The year is 2044, and America has fallen into a state of stylish squalor. Gordon-Levitt's character, Joe, is a junkie and former criminal who makes ends meet in this depraved world by working as a "looper," a hired gun. (Paul Dano plays his troublemaking co-worker.) Time travel hasn't been invented yet, but it will be 30 years further in the future. A powerful mob boss known as the Rainmaker sends his enemies back in time to have them obliterated with no bodies to dispose of and no loose ends.

All Joe and his fellow loopers have to do is stand in a certain place at a certain time and the victim will show up, hooded and kneeling. One quick blast and it's over. But sometimes, future versions of the loopers themselves show up on the spot; this is known as "closing your own loop," and it means getting a handsome payout and a set period of 30 more years to live it up. Trouble is, when Joe's loop arrives in the form of Bruce Willis, he hesitates, then watches as his future self runs off.

Although they're the same person, decades of life experience have put them at cross-purposes, and in a dazzlingly clever nugget of a concept, each is hunting the other. The Willis version of the character wants to stop the Rainmaker when he's just a young boy so that he may enjoy the happy life he's fought so hard for; to achieve this goal, he makes some choices that many in the audience will find unsettling. But the Gordon-Levitt version is so selfish, he simply doesn't care – he just wants this old man to die already.

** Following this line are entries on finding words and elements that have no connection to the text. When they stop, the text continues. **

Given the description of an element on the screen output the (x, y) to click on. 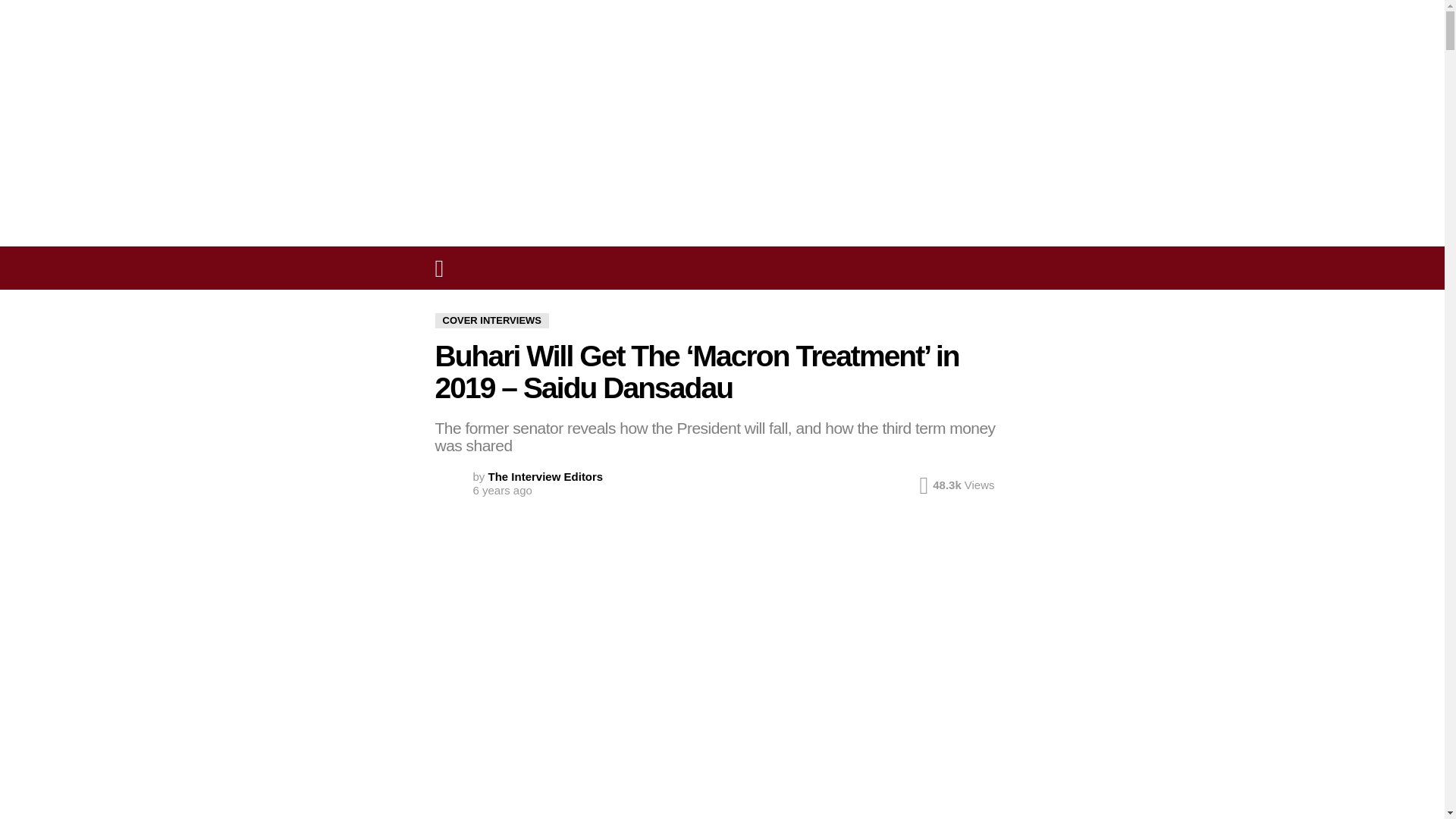
COVER INTERVIEWS (492, 320)
The Interview Editors (545, 476)
Posts by The Interview Editors (545, 476)
Given the description of an element on the screen output the (x, y) to click on. 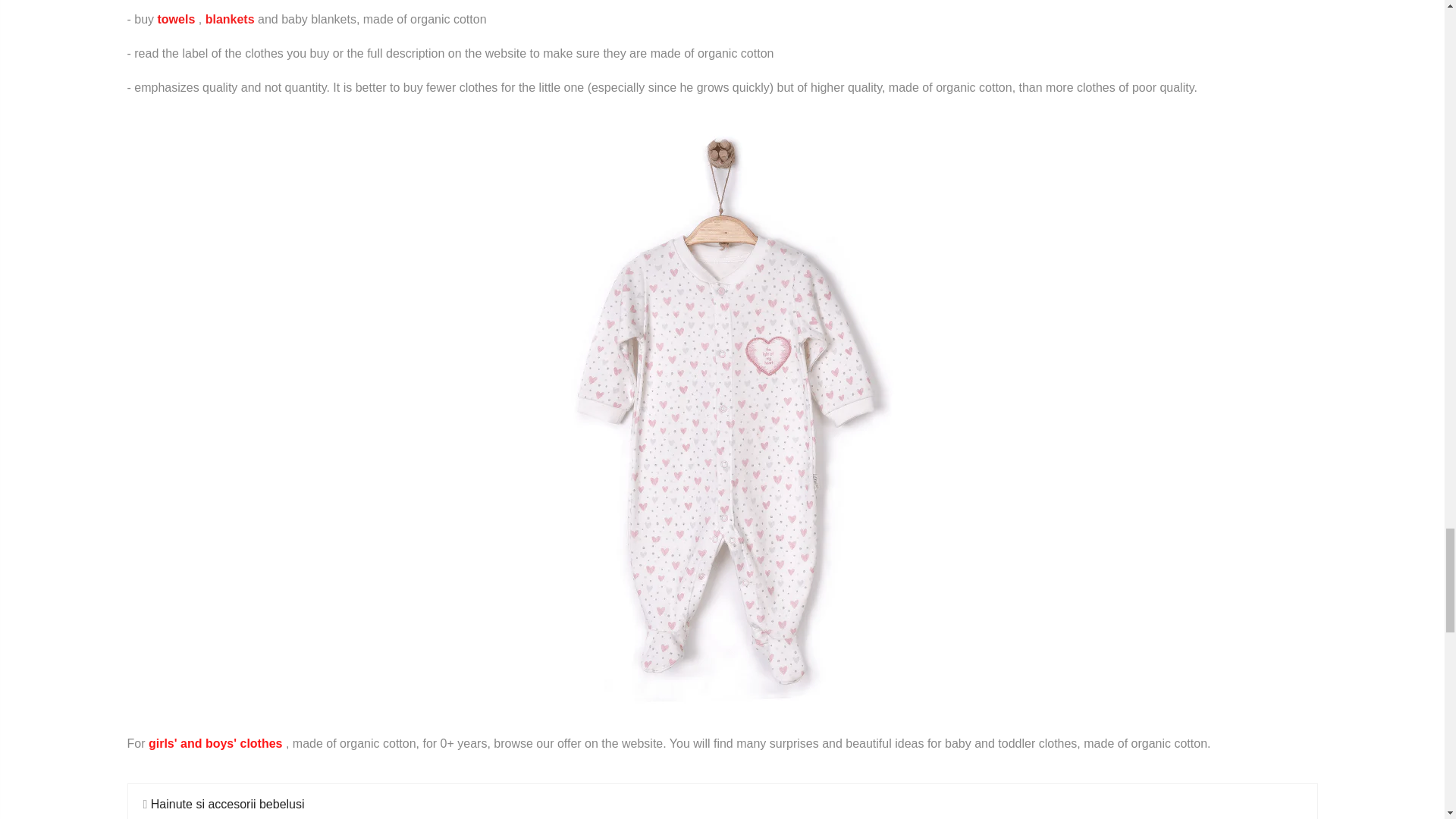
girls' and boys' clothes (215, 743)
towels (176, 19)
blankets (229, 19)
Hainute si accesorii bebelusi (227, 803)
Given the description of an element on the screen output the (x, y) to click on. 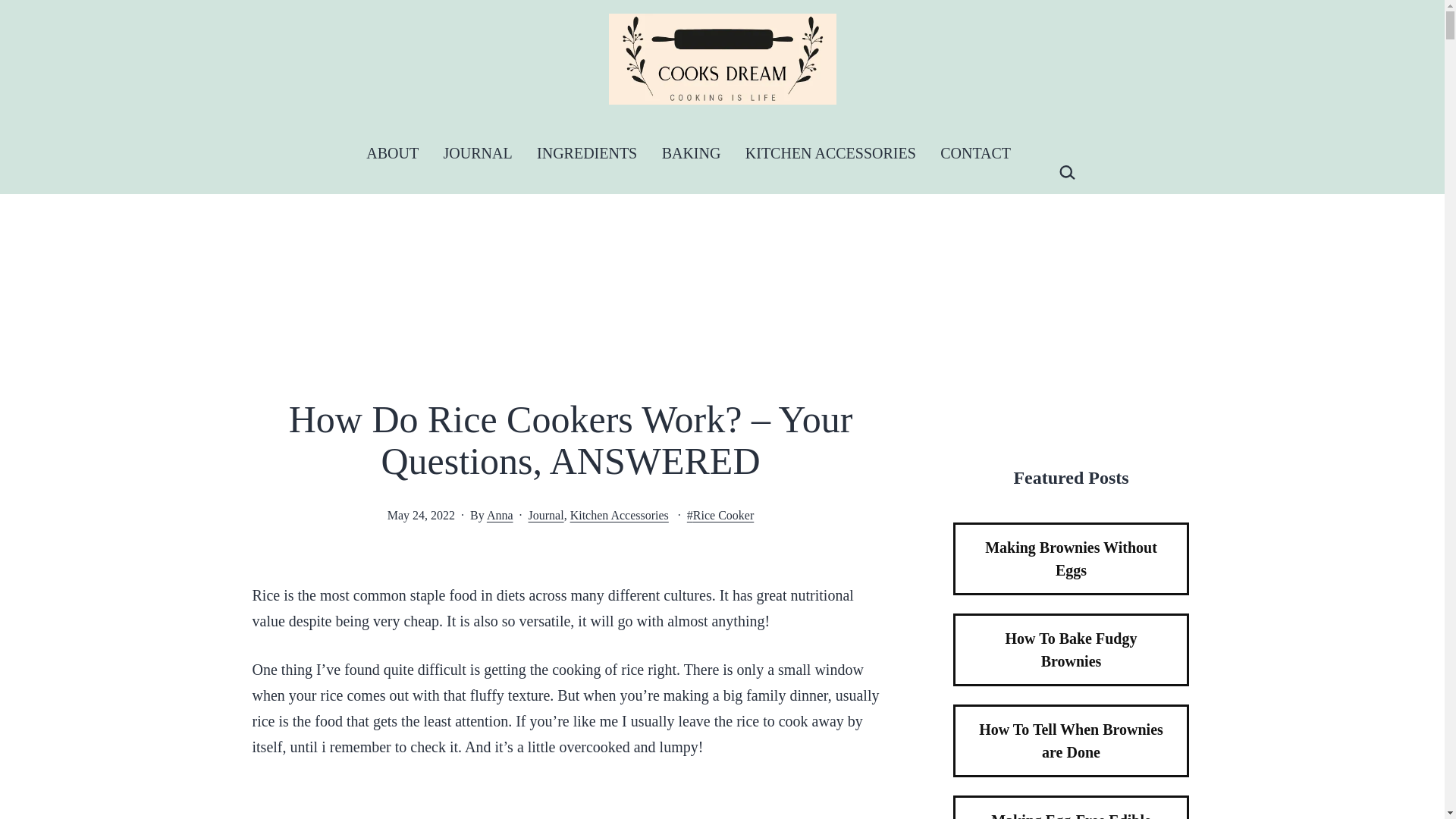
JOURNAL (477, 153)
Journal (546, 514)
BAKING (690, 153)
KITCHEN ACCESSORIES (830, 153)
INGREDIENTS (587, 153)
Kitchen Accessories (619, 514)
CONTACT (975, 153)
Anna (499, 514)
ABOUT (392, 153)
Rice Cooker (720, 514)
Given the description of an element on the screen output the (x, y) to click on. 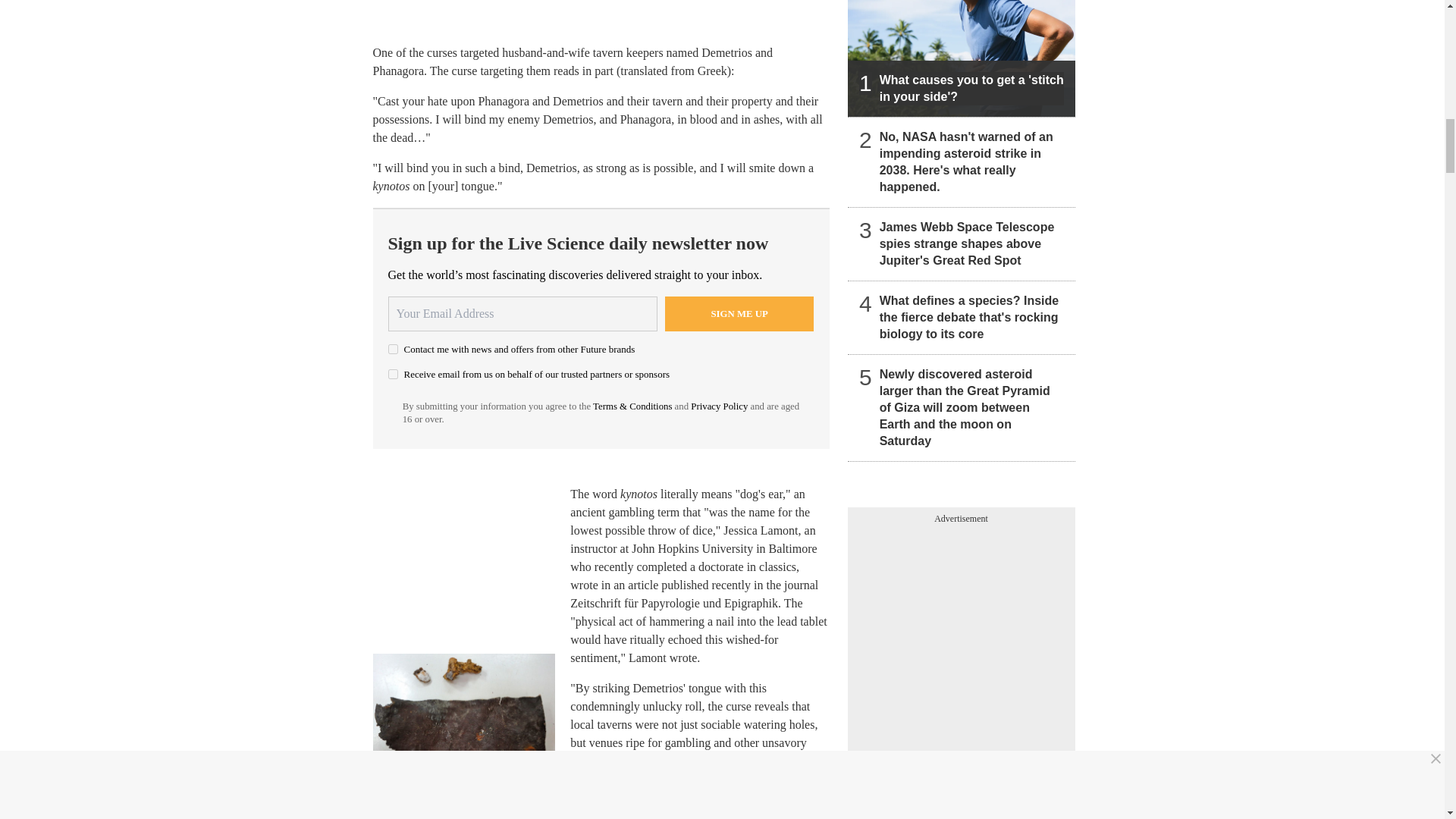
on (392, 374)
on (392, 348)
Sign me up (739, 313)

The scene in which they meet at a diner and spell out what they want over plates of steak and eggs is both thrilling and darkly funny. This is perhaps the most flawed character Gordon-Levitt has played, but there's always great honesty and humanity in everything he does. And while Willis gets to flex his action-star muscles, it's the vulnerability and world-weariness of his performance that's even more appealing.